[STUDY TEXT]:

%%

Lawmakers Ask U.S. Watchdog to Investigate FDA's Asia OversightBy
FDA has two drug inspectors to oversee 700 plants in China
U.S. imports $52 billion in drugs a year from other countries
As China and India take larger roles in making the drugs found in American medicine cabinets, U.S. lawmakers asked the Government Accountability Office to investigate the Food and Drug Administration’s ability to oversee plants in other countries.
House Energy and Commerce Chairman Fred Upton, a Republican from Michigan, and Representative Frank Pallone of New Jersey, the top Democrat on the committee, wrote to the government watchdog on Friday expressing concerns that “there is still inadequate oversight with regard to these foreign drug plants.”
The FDA has two drug inspectors in China to oversee about 700 facilities involved in drug manufacturing, Bloomberg News previously reported as part of a series of articles on a pattern among drugmakers in China and India of deleting failed quality tests. The tests are meant to ensure that products are safe and include the ingredients and strengths they claim. The Asian drugmakers would retest until they got the desired results and ship the product to the U.S.
There were cases where records mysteriously went missing while FDA inspectors were on site, or were moved into locked rooms out of inspectors’ reach, according to documents obtained through the Freedom of Information Act. In one instance at a plant in China, a factory worker pulled what looked like a memory stick from a computer and put it in the pocket of his lab coat when FDA inspectors walked into the room. When they asked to see what the man put in his pocket, he turned and ran.
The company said at the time that the man fled over a misunderstanding caused by a language barrier, and that he took an electronic key used for one of the lab machines, not a data storage device.
The FDA will respond directly to the GAO about the request from Congress, agency spokesman Christopher Kelly said in an e-mail. The FDA has hired three people for the drug inspections group in China that the agency plans to deploy, Kelly said.

%%

[ABOUT THIS TASK]:
What comes next in the article on FDA oversight of foreign drug plants? Write the next part, picking up after its final paragraph. The items that follow have nothing to do with the article on FDA oversight of foreign drug plants.

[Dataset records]
%%

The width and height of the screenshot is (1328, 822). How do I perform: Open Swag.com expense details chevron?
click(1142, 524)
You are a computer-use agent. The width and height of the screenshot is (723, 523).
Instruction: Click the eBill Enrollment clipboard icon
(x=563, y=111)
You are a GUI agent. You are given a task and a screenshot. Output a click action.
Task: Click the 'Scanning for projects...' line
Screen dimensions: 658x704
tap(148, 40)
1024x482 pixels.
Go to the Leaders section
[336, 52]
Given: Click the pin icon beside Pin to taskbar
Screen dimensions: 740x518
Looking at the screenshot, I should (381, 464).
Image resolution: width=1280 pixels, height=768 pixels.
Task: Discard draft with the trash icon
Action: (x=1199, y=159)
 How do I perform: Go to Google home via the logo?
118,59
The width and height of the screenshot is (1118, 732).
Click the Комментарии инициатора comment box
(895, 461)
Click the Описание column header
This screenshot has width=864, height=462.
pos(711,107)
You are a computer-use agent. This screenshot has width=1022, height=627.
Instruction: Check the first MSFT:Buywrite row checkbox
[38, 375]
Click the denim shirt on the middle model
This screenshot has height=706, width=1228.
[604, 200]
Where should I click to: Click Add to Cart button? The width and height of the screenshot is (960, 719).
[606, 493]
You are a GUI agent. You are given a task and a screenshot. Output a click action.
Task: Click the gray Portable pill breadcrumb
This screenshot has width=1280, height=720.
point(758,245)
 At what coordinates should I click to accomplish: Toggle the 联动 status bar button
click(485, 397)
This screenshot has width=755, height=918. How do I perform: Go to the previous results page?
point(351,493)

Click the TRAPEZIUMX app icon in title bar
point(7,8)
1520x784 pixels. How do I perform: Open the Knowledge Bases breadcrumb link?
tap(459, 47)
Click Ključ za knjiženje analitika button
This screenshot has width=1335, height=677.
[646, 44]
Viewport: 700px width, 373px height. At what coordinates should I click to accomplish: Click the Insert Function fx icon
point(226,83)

%%

[OUTPUT BELOW]:
Together, China and India manufacture more than 80 percent of the main ingredients in the world’s drugs, including in the U.S. and Europe, according to an Institute of Medicine report. The FDA also has acknowledged that China is increasingly interested in making finished drugs for the U.S. market as well.
“We import more than $52 billion in human drugs every year and many of these products come from countries with less sophisticated regulatory systems than our own,” Upton and Pallone wrote. “The volume of imported drugs, the growing numbers of foreign entities producing these drugs, and the increasing complexity of the pharmaceutical supply chain have all significantly complicated FDA’s ability to provide sufficient oversight.”
Representative Tim Murphy, a Pennsylvania Republican who serves as chairman of Energy and Commerce’s investigations subcommittee, and Representative Diana DeGette of Colorado, the top Democrat on the subcommittee, also signed the letter.
After criticism several years ago over the disparity between how often FDA inspected plants based in the U.S. and those in other countries, the agency opened offices in India and China. GAO has previously looked at FDA’s inspection numbers, beginning in 2008 through 2011, and while the agency increased inspections of plants in other countries, GAO still found that the agency needed to take steps to better assure the safety of drugs for the U.S. market.